Códigos de topografia

C24 Neoplasia maligna de outras partes, e de partes não especificadas das vias biliares

C24.0 Vias biliares extra-hepáticas
C24.1 Ampola de Vater
C24.8 Lesão invasiva das vias biliares
C24.9 Via biliar, não especificada

Introdução

O presente protocolo pode ser utilizado em carcinomas das vias biliares peri-hilares e de ductos biliares extra-hepáticos distais. Tumores com localização proximal em relação à junção do ducto cístico com o ducto hepático comum e externos ao fígado são denominados tumores peri-hilares. Tumores que comprometem simultaneamente os  ductos biliares peri-hilares e os ductos biliares intra-hepáticos  são considerados tumores combinados intra-hepáticos e peri-hilares. Tumores que se localizam entre a junção do ducto cístico com o hepático comum e a ampola de Vater são designados tumores do colédoco ou de ductos biliares extra-hepáticos distais. Tumores localizados no ducto cístico são agrupados aos tumores da vesícula biliar para fins de estadiamento e são considerados no Capítulo 44 – Neoplasias da vesícula biliar.

I. Identificação do paciente

II. Resumo clínico

II.1 Informações clínicas relevantes

  • Colite ulcerativa
  • Doença de Crohn
  • Colangite esclerosante primária
  • Anomalia na junção colédoco-pancreática
  • Cisto de colédoco
  • Complexo de von Meyenburg
  • Outras doenças de mal formação de placa ductal
  • Litíase biliar
  • Outras (especificar) ____________

II.2 Estudos radiológicos

Informações relevantes (dilatações, estenoses, cistos, anomalias na junção colédoco-pancreática) ____________

III. Procedimento cirúrgico

  • Cirurgia de Whipple (duodenopancreatectomia)
  • Ressecção de segmento de ducto biliar
  • Ressecção hilar e hepática
  • Ressecção de cisto de colédoco
  • Outro (especificar) ____________

IV. Avaliação macroscópica

IV.1 Estruturas incluídas no espécime cirúrgico (ver Comentário VIII.1)

  • Fígado (especificar) ____________
  • Ducto hepático direito
  • Ducto hepático esquerdo
  • Junção entre os ductos hepáticos direito e esquerdo
  • Ducto hepático comum
  • Ducto cístico
  • Vesícula biliar
  • Colédoco
  • Pâncreas (especificar) ____________
  • Duodeno (especificar) ____________
  • Estômago (especificar) ____________
  • Outros órgãos (especificar) ____________

IV.2 Padrão macroscópico (ver Comentário VIII.2)

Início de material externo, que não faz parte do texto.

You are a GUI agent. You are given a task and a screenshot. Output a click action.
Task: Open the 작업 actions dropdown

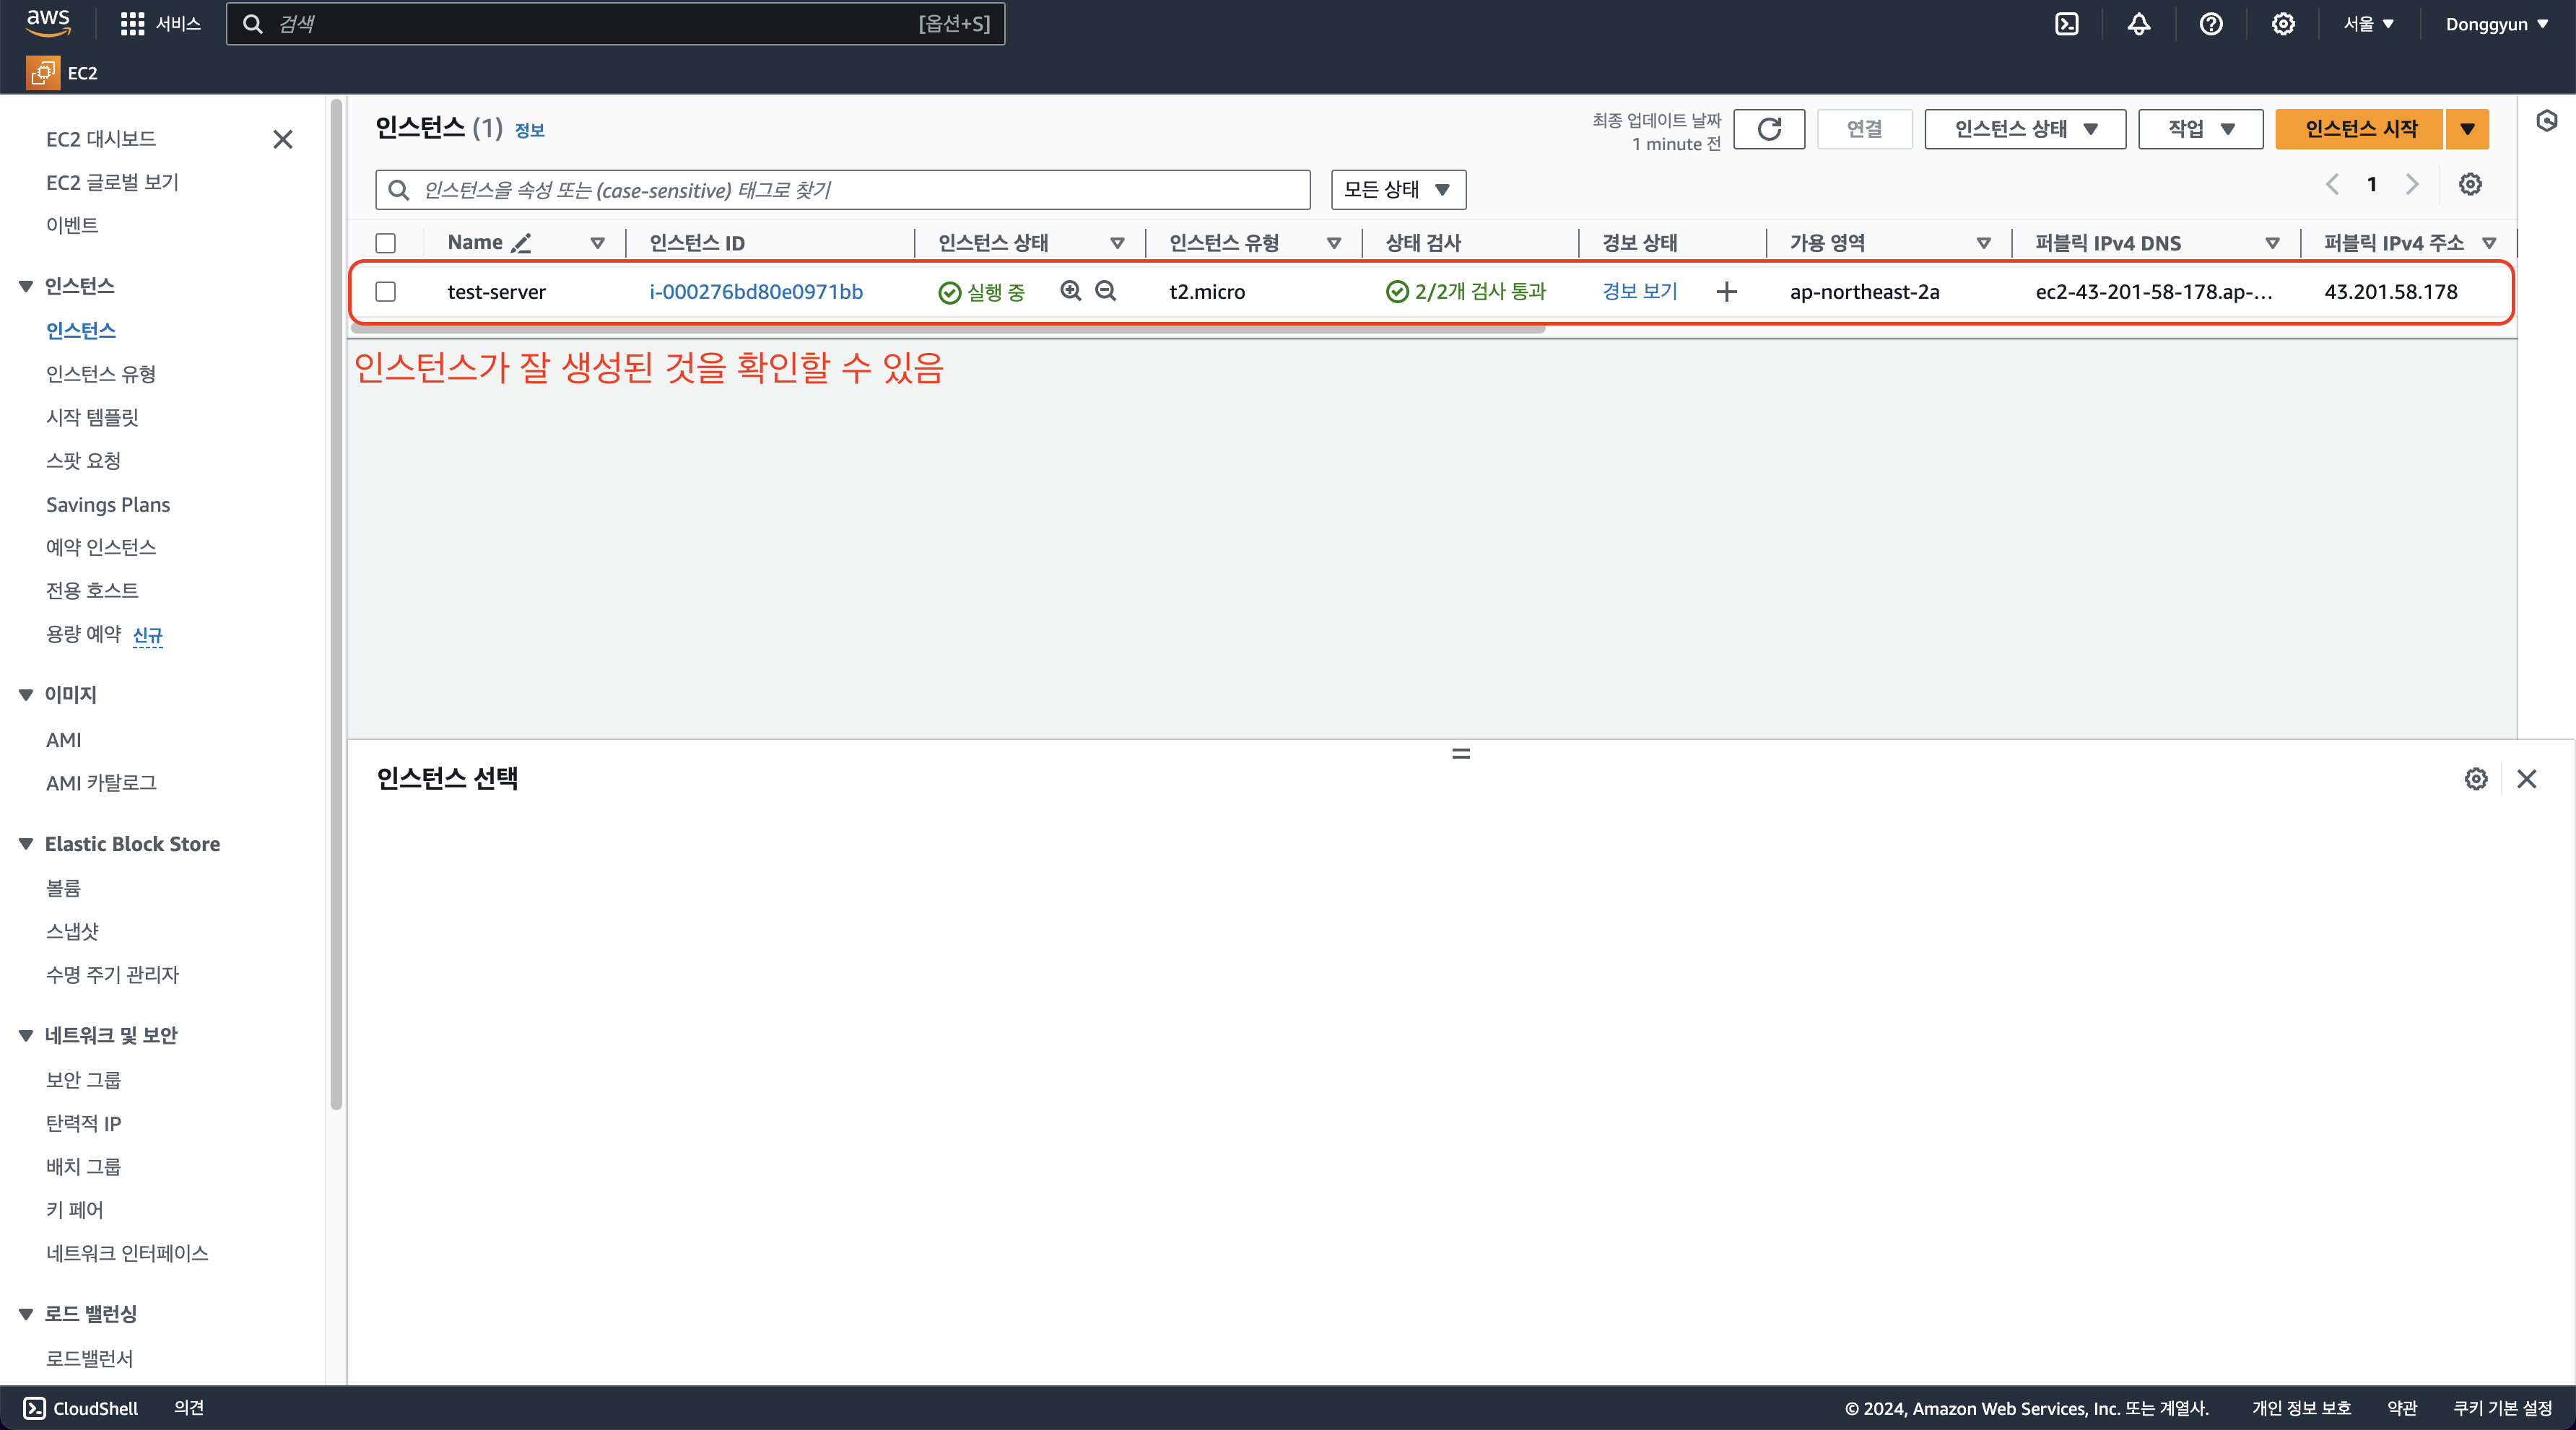2199,129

  • Formador de massa (nodular)
  • Infiltrativo periductal
  • Predominantemente intraductal (polipoide)
  • Outro (especificar) ____________

IV.3 Tamanho do tumor ___ x ___ x ___ cm

  • Não pode ser avaliado

V. Avaliação microscópica

V.1 Tipo histológico (ver Comentário VIII.3)

  • Neoplasia intraductal papilar de alto grau
  • Neoplasia intraepitelial biliar de alto grau
  • Adenocarcinoma (SOE)
  • Adenocarcinoma tipo biliar
  • Adenocarcinoma tipo gástrico foveolar
  • Adenocarcinoma tipo intestinal
  • Adenocarcinoma mucinoso
  • Adenocarcinoma de células claras
  • Adenocarcinoma de células em anel de sinete
  • Carcinoma escamocelular
  • Carcinoma adenoescamoso
  • Neoplasia mucinosa cística com carcinoma invasivo associado
  • Carcinoma indiferenciado
  • Carcinoma neuroendócrino, tipo de grandes células
  • Carcinoma neuroendócrino, tipo de pequenas células
  • Carcinoma adenoneuroendócrino
  • Carcinossarcoma

V.2 Grau de diferenciação histológico (ver Comentário VIII.4)

  • Não determinado
  • Grau 1 – Bem diferenciado
  • Grau 2 – Moderadamente diferenciado
  • Grau 3 – Pouco diferenciado
  • Grau 4 – Indiferenciado

V.3 Extensão da infiltração do tumor (ver Comentário VIII.3)

V.3.1 Tumor peri-hilar

  • Carcinoma in situ
  • Tumor limitado à parede do ducto biliar
  • Tumor além do ducto biliar infiltrando tecido adiposo circunjacente
  • O tumor invade o parênquima hepático adjacente
  • O tumor invade o ramo unilateral da veia porta
  • O tumor invade o ramo unilateral da artéria hepática
  • O tumor invade a veia porta principal ou seus ramos bilaterais
  • O tumor invade a artéria hepática comum
  • O tumor invade ramos biliares de segunda ordem bilaterais
  • O tumor invade ramo biliar de segunda ordem unilateral com envolvimento de veia porta ou artéria hepática contralateral

V.3.2 Tumor em colédoco (ducto biliar distal)

  • Carcinoma in situ
  • Tumor limitado à parede do ducto biliar
  • O tumor invade além do ducto até o tecido adiposo circunjacente
  • O tumor invade órgãos adjacentes (vesícula biliar, fígado, pâncreas, duodeno ou outros) _________ (especificar)
  • O tumor invade o tronco celíaco ou a artéria mesentérica superior

V.3.2.1

Profundidade da extensão do tumor

  • Sem invasão (neoplasia in situ)
  • Tumor invade <5mm
  • Tumor invade 5-12mm
  • Tumor invade >12mm

V.4 Margens cirúrgicas (ver Comentário VIII.6)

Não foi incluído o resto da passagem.